Half-Broke Horses: A True Life Novel by Jeannette Walls is a difficult book to
categorize. Officially, it is a
novel, but in fact, much of the story is memoir-like non-fiction. Many readers are familiar with Walls as
the author of the stunning memoir, The Glass Castle, about her
childhood with two irresponsible free-spirit parents that led to homelessness
and hunger much of the time. Half-Broke
Horses is a prequel, of sorts.
It is the story of Walls’ grandmother, Lily Casey Smith, the
independent and strong-willed woman who brought up Walls’ mother, Rosemary,
told in the same straightforward, honest way that made The Glass Castle such a hit. It is officially fiction because Walls
had to fill in some of the details with her imagination, but the facts of her
life are based on hard research: diaries, other written sources, and countless
interviews with her mother and others who knew Lily.
Lily Casey Smith grew up in west Texas, in a homestead set
amid an inhospitable region. Her
father was something of a dreamer (a family trait!) and her mother a fragile
woman better suited to mansions than ranches, so Lily had to take on a lot of
hard work and responsibility for herself, her two younger siblings, and the
ranch at an early age. They fled
their home when a tornado caused irreparable damage. To give you an idea of their hardscrabble life, here are her
father’s thoughts at the time:
“Dad started cussing up a blue streak. Life, he declared, had cheated him once
again. “If I owned hell and west
Texas,” he said, “I do believe I’d sell west Texas and live in hell.”

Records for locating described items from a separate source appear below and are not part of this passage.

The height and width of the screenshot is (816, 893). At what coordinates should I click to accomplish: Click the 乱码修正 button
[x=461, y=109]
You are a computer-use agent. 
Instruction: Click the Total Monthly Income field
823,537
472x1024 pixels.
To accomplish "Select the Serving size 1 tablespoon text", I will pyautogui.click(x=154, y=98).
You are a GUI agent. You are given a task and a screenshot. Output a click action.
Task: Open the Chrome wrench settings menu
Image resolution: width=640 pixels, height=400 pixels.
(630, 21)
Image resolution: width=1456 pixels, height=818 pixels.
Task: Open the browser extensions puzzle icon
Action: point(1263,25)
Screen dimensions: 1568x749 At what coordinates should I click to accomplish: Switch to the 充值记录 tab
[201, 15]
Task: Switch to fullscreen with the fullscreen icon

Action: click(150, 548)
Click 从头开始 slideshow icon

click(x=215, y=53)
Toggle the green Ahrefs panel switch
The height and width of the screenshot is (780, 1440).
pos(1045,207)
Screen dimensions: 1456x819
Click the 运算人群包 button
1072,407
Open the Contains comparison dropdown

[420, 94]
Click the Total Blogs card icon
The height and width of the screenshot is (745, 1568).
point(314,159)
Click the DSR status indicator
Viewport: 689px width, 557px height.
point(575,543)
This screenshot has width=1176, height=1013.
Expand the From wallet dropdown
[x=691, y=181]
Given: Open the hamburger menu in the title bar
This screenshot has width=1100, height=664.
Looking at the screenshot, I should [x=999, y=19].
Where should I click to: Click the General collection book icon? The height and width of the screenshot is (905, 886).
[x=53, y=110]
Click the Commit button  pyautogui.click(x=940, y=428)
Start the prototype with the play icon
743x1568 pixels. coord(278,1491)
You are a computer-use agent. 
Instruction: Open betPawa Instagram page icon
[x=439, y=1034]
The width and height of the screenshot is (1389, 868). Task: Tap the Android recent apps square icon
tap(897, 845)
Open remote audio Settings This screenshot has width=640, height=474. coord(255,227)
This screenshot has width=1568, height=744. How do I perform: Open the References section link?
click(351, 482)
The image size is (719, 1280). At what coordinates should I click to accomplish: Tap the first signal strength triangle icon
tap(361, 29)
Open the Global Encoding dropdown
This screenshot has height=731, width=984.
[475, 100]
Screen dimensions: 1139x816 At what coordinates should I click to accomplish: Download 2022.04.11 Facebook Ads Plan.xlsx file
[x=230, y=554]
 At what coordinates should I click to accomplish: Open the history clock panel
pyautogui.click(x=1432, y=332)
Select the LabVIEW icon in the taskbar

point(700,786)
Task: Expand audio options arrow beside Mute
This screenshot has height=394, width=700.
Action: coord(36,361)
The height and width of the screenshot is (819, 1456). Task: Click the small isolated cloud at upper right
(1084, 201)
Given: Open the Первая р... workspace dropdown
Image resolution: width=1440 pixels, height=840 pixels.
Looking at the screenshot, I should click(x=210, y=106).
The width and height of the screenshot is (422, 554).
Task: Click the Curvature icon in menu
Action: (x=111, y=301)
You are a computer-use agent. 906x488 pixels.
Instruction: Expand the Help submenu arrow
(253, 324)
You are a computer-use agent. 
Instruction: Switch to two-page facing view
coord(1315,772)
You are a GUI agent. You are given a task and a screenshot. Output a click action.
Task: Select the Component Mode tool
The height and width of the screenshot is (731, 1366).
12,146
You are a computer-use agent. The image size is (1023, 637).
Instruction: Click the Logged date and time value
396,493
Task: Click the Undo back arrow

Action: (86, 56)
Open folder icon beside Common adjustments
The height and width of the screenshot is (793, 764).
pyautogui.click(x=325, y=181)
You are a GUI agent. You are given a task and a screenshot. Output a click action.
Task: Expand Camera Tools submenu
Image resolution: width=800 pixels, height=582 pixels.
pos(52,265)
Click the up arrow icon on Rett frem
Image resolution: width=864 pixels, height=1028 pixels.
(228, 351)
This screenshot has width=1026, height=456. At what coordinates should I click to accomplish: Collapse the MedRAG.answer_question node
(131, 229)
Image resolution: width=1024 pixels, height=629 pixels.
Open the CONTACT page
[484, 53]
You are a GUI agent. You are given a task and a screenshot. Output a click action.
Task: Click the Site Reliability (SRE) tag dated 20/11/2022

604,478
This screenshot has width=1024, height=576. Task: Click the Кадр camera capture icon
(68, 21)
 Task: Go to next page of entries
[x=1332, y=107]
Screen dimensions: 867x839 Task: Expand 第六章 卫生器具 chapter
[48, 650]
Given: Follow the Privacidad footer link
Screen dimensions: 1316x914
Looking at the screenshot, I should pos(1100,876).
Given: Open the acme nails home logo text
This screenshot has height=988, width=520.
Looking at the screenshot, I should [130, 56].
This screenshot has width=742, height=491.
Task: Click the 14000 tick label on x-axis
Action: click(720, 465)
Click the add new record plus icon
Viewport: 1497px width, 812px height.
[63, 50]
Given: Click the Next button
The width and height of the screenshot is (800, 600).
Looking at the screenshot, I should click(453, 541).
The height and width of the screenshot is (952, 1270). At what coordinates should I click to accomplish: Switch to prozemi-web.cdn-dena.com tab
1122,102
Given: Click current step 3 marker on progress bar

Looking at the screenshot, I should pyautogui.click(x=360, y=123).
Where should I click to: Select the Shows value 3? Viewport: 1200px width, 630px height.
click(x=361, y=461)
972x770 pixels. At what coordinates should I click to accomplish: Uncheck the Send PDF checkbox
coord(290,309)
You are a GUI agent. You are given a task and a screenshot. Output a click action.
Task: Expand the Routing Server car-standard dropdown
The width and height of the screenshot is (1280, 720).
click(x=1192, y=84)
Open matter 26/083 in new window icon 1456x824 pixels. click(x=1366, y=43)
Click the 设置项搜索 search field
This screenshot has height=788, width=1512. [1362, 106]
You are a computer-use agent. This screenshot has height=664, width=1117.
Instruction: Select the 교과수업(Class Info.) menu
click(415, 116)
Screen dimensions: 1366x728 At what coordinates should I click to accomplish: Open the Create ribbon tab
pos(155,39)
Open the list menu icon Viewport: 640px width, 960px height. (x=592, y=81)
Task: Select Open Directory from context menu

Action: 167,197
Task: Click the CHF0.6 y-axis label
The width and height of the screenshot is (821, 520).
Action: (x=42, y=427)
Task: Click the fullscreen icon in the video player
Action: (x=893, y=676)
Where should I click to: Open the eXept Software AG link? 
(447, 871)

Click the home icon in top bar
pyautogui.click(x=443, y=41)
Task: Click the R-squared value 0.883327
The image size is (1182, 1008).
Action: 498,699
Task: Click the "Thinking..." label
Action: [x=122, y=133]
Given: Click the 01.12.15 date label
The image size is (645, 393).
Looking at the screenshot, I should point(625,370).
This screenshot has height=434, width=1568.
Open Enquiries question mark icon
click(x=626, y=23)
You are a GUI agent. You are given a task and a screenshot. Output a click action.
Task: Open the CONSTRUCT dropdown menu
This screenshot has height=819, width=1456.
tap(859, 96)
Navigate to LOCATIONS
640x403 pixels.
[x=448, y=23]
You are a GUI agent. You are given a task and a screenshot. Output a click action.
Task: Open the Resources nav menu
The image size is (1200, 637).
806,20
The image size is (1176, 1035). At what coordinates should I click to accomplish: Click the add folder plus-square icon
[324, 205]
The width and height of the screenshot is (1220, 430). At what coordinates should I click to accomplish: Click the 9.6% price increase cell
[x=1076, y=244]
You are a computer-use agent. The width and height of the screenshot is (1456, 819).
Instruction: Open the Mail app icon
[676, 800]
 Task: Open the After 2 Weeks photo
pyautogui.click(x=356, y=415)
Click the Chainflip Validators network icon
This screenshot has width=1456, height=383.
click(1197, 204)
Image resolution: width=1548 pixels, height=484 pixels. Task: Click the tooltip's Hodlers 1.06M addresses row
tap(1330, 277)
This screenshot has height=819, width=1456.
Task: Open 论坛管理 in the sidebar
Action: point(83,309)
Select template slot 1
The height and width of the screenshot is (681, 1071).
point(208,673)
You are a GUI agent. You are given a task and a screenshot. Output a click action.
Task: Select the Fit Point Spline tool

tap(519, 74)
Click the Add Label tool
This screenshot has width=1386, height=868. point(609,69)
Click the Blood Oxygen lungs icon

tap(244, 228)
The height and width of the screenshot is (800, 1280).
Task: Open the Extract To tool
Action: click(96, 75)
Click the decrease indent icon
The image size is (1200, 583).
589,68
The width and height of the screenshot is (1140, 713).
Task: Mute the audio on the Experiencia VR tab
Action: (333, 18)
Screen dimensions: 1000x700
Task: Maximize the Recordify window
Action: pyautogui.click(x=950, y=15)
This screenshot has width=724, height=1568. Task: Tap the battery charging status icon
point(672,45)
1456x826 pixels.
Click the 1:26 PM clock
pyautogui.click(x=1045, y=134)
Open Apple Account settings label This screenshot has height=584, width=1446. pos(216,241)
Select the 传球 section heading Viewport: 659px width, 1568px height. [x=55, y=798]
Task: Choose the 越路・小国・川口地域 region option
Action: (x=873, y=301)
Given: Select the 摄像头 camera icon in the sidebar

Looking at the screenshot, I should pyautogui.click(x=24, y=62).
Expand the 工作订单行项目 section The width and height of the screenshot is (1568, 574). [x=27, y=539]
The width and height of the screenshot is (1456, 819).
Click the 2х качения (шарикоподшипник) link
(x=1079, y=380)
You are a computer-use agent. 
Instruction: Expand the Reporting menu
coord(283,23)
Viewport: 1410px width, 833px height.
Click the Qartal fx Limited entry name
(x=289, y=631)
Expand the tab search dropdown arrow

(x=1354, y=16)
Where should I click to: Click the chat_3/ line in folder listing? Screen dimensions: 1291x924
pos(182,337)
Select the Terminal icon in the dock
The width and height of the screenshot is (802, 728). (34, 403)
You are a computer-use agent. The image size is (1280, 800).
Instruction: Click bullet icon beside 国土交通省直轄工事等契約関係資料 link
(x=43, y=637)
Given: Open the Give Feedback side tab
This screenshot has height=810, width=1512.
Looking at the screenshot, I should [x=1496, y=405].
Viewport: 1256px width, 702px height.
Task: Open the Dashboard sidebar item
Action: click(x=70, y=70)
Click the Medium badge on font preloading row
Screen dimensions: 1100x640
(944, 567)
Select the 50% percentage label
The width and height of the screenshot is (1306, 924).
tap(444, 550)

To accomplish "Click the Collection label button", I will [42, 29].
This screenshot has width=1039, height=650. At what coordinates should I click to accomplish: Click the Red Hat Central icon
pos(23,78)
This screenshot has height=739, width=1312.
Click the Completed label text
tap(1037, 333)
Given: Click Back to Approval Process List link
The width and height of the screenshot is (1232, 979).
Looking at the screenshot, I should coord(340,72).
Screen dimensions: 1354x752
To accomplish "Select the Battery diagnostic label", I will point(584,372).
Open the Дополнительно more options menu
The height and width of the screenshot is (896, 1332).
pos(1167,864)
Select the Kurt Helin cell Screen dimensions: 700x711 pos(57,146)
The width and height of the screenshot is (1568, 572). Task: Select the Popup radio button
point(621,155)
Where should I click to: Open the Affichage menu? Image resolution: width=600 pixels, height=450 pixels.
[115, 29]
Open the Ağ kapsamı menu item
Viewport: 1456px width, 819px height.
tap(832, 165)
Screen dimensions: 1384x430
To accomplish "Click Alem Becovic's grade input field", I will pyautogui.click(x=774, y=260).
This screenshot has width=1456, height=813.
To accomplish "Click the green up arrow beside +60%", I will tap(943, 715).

Lily’s life did not become any easier after they moved to
New Mexico. She was a remarkably
independent young woman for the times (or even by today’s standards). At the age of just 15, without a high
school diploma, she traveled 500 miles alone – with nothing but a horse, a
bedroll, one dress, and a change of underwear – to take on a teaching position
in an isolated town in Arizona.
As Lily explained after her single year of Catholic boarding
school, women at that time had three career choices – nurse, teacher, secretary
– and here are her thoughts on those choices:
“I didn’t want to be a nurse, not because I was bothered by
the sight of blood but because sick people irritated me. I didn’t want to be a secretary because
you were always at the beck and call of your boss, and what if it turned out
you were smarter than him? It was like being a slave without the security.
But being a teacher was entirely different. I loved books. I
loved learning. I loved that “Eureka!” moment when someone finally figured
something out. And in the classroom, you got to be your own boss. Maybe
teaching was my Purpose.”
So, she set out on her own at age 15 to pursue that
purpose. Later, her life took her
as far as Chicago and eventually back to the arid ranch lands of Arizona. Along
the way, she broke wild horses, suffered two devastating personal losses,
learned to fly a plane, made extra money as a bootlegger, and raised two children,
Little Jim and Rosemary, who would one day become Jeannette Walls’ mother.
Lily’s story is absolutely fascinating all on its own, the
story of a vibrant pioneer woman who followed her own path and did many amazing
things during her long lifetime. But her life is even more captivating as the
backdrop for Walls’ earlier memoir. As soon as I finished Half-Broke Horses, I wished I still had The Glass Castle
so I could re-read that and make the connections between Rosemary’s upbringing
and the mother of Jeannette’s memoir (my mother did re-read Walls’ earlier book
as soon as she finished!).
Like The Glass Castle,
Half-Broke Horses is remarkably well-written. Wall wrote it in the first-person, from
her grandmother’s perspective. As
you can see by the brief excerpts included in this review, Lily’s personality (and Walls’ writing
talent) comes shining through, and she tells her story with honesty and
humor. Everyone in our
neighborhood book group enjoyed reading it; it received an average rating of
7.7 out of 10 among our members – a high rating for us – and several people
(myself included) rated it a 9. I
can’t wait to see what Walls comes up with next!